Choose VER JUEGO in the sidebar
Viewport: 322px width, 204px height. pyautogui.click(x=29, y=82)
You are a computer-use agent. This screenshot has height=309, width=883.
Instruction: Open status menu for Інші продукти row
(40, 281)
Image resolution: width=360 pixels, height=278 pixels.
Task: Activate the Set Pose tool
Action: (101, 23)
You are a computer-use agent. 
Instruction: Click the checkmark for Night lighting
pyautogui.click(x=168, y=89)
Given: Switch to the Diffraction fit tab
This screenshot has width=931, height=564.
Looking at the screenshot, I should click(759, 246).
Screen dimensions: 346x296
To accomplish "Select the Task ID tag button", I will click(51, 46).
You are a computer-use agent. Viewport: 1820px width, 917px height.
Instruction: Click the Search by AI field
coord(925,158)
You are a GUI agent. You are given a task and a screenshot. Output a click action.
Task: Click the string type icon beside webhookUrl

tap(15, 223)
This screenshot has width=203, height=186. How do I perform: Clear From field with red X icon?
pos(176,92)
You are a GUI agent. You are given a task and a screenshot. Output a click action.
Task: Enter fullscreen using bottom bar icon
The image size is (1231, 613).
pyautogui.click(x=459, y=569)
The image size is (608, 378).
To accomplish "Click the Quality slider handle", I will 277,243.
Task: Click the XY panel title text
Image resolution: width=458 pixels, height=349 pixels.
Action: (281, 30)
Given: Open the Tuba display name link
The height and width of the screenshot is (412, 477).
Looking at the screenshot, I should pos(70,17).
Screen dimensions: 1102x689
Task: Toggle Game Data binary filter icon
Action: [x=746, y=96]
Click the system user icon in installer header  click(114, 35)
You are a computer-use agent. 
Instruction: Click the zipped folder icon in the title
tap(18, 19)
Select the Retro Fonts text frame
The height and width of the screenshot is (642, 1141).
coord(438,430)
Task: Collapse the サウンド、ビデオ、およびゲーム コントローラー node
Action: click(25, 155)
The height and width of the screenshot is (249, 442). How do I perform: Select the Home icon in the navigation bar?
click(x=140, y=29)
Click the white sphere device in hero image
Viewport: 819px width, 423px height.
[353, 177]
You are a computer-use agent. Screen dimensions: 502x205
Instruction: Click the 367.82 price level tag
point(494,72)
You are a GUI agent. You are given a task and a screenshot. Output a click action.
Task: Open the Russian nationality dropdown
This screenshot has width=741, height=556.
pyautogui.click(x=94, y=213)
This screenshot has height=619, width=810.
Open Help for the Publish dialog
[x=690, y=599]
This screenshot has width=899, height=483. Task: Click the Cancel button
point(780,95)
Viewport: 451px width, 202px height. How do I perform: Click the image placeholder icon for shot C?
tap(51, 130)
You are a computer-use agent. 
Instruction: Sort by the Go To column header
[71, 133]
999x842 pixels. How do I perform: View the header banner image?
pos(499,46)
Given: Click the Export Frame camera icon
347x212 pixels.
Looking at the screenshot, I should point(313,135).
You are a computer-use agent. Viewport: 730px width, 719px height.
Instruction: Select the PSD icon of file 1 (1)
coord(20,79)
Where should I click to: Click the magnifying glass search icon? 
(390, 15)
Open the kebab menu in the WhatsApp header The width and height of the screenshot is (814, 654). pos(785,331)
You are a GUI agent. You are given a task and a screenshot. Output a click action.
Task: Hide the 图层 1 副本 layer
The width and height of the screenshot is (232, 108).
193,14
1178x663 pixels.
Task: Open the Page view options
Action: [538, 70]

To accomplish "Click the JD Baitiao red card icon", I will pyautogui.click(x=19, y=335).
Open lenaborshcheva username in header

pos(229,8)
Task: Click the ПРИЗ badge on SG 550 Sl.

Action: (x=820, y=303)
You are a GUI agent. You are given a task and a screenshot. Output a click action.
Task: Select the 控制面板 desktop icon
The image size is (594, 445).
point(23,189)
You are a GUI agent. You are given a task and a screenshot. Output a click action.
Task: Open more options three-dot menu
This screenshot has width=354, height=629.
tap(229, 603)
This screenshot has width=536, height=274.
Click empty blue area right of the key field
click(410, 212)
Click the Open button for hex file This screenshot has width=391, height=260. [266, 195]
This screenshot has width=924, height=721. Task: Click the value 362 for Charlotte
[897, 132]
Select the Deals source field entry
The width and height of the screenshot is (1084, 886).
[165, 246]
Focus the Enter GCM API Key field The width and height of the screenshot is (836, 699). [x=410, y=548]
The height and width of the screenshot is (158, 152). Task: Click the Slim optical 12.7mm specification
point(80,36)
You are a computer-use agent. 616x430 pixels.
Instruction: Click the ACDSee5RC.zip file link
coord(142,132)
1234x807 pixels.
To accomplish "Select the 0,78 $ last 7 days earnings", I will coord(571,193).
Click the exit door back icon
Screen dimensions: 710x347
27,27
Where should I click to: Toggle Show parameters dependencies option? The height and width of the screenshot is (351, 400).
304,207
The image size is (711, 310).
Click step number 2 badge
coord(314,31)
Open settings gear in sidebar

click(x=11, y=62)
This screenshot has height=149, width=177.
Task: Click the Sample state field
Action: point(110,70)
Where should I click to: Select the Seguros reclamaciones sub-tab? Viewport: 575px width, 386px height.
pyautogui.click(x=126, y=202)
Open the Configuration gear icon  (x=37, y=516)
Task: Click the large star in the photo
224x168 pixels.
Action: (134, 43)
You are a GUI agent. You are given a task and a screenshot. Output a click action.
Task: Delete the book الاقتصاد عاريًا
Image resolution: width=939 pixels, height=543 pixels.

═══

== Problem to solve ==
Go over the listing above and copy out each line that includes "computer".

== Completed exercise ==
You are a computer-use agent. This screenshot has height=309, width=883.
You are a computer-use agent. 
You are a computer-use agent. Viewport: 1820px width, 917px height.
You are a computer-use agent. 
You are a computer-use agent. Screen dimensions: 502x205
You are a computer-use agent. 
You are a computer-use agent. Viewport: 730px width, 719px height.
You are a computer-use agent. 616x430 pixels.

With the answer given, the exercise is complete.